• Stars
    star
    234
  • Rank 171,630 (Top 4 %)
  • Language
    Jupyter Notebook
  • License
    MIT License
  • Created almost 7 years ago
  • Updated over 2 years ago

Reviews

There are no reviews yet. Be the first to send feedback to the community and the maintainers!

Repository Details

scikit-learn wrappers for Python fastText.

skift skift_icon

PyPI-Status PePy stats PyPI-Versions Build-Status Codecov Codefactor code quality LICENCE

scikit-learn wrappers for Python fastText.

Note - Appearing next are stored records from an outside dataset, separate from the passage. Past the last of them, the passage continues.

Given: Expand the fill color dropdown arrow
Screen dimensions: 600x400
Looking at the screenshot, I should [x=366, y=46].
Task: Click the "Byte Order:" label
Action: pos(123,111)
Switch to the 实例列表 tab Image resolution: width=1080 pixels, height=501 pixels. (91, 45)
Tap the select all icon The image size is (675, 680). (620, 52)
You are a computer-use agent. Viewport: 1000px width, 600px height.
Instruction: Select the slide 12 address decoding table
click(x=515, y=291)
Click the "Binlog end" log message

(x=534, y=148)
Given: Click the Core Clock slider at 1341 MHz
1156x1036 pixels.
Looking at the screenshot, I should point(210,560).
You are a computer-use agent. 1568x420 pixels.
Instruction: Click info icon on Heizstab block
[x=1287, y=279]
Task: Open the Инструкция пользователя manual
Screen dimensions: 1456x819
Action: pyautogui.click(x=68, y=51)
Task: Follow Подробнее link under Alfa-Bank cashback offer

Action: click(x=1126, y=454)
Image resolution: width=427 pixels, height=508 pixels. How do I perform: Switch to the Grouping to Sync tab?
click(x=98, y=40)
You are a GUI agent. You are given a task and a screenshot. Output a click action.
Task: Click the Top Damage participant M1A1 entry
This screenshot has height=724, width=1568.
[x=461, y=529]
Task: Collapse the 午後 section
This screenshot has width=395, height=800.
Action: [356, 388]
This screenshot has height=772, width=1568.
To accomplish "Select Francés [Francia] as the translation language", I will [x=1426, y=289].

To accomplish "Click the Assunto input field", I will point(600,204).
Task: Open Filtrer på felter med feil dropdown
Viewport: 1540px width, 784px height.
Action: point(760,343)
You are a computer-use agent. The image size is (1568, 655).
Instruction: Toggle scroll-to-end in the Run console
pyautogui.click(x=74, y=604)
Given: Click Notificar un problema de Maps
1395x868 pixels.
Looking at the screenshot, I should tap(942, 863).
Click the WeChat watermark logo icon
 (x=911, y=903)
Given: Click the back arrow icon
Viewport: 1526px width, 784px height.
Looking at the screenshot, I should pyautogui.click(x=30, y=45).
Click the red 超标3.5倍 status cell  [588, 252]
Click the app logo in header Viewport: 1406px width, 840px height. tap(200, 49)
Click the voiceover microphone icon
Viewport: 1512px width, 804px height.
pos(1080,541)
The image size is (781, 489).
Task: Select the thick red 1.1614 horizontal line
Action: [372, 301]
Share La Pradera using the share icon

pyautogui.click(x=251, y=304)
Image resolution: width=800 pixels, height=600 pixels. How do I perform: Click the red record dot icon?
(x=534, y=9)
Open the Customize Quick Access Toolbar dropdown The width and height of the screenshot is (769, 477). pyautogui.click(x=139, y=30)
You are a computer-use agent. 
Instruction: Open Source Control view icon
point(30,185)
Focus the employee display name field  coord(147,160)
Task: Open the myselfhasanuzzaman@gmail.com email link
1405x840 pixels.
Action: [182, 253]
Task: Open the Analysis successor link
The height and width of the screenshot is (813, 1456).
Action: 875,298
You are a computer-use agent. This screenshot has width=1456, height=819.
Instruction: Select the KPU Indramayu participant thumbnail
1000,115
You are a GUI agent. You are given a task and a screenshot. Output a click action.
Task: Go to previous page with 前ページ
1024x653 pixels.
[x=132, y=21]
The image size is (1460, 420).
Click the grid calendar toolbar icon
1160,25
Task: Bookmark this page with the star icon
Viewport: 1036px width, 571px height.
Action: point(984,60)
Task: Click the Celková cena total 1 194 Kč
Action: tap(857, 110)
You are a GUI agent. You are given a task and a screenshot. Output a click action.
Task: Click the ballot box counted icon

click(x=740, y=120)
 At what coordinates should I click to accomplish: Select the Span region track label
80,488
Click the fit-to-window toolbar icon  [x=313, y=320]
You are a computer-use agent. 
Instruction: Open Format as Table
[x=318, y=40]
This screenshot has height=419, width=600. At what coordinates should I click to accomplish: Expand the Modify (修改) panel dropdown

>>> from skift import FirstColFtClassifier
>>> df = pandas.DataFrame([['woof', 0], ['meow', 1]], columns=['txt', 'lbl'])
>>> sk_clf = FirstColFtClassifier(lr=0.3, epoch=10)
>>> sk_clf.fit(df[['txt']], df['lbl'])
>>> sk_clf.predict([['woof']])
[0]

1   Installation

Dependencies:

  • numpy
  • scipy
  • scikit-learn
  • The fasttext Python package
pip install skift

2   Configuration

Because fasttext reads input data from files, skift has to dump the input data into temporary files for fasttext to use. A dedicated folder is created for those files on the filesystem. By default, this storage is allocated in the system temporary storage location (i.e. /tmp on *nix systems). To override this default location, use the SKIFT_TEMP_DIR environment variable:

export SKIFT_TEMP_DIR=/path/to/desired/temp/folder

NOTE: The directory will be created if it does not already exist.

3   Features

4   Wrappers

fastText works only on text data, which means that it will only use a single column from a dataset which might contain many feature columns of different types. As such, a common use case is to have the fastText classifier use a single column as input, ignoring other columns. This is especially true when fastText is to be used as one of several classifiers in a stacking classifier, with other classifiers using non-textual features.

skift includes several scikit-learn-compatible wrappers (for the official fastText Python package) which cater to these use cases.

NOTICE: Any additional keyword arguments provided to the classifier constructor, besides those required, will be forwarded to the fastText.train_supervised method on every call to fit.

4.1   Standard wrappers

These wrappers do not make additional assumptions on input besides those commonly made by scikit-learn classifies; i.e. that input is a 2d ndarray object and such.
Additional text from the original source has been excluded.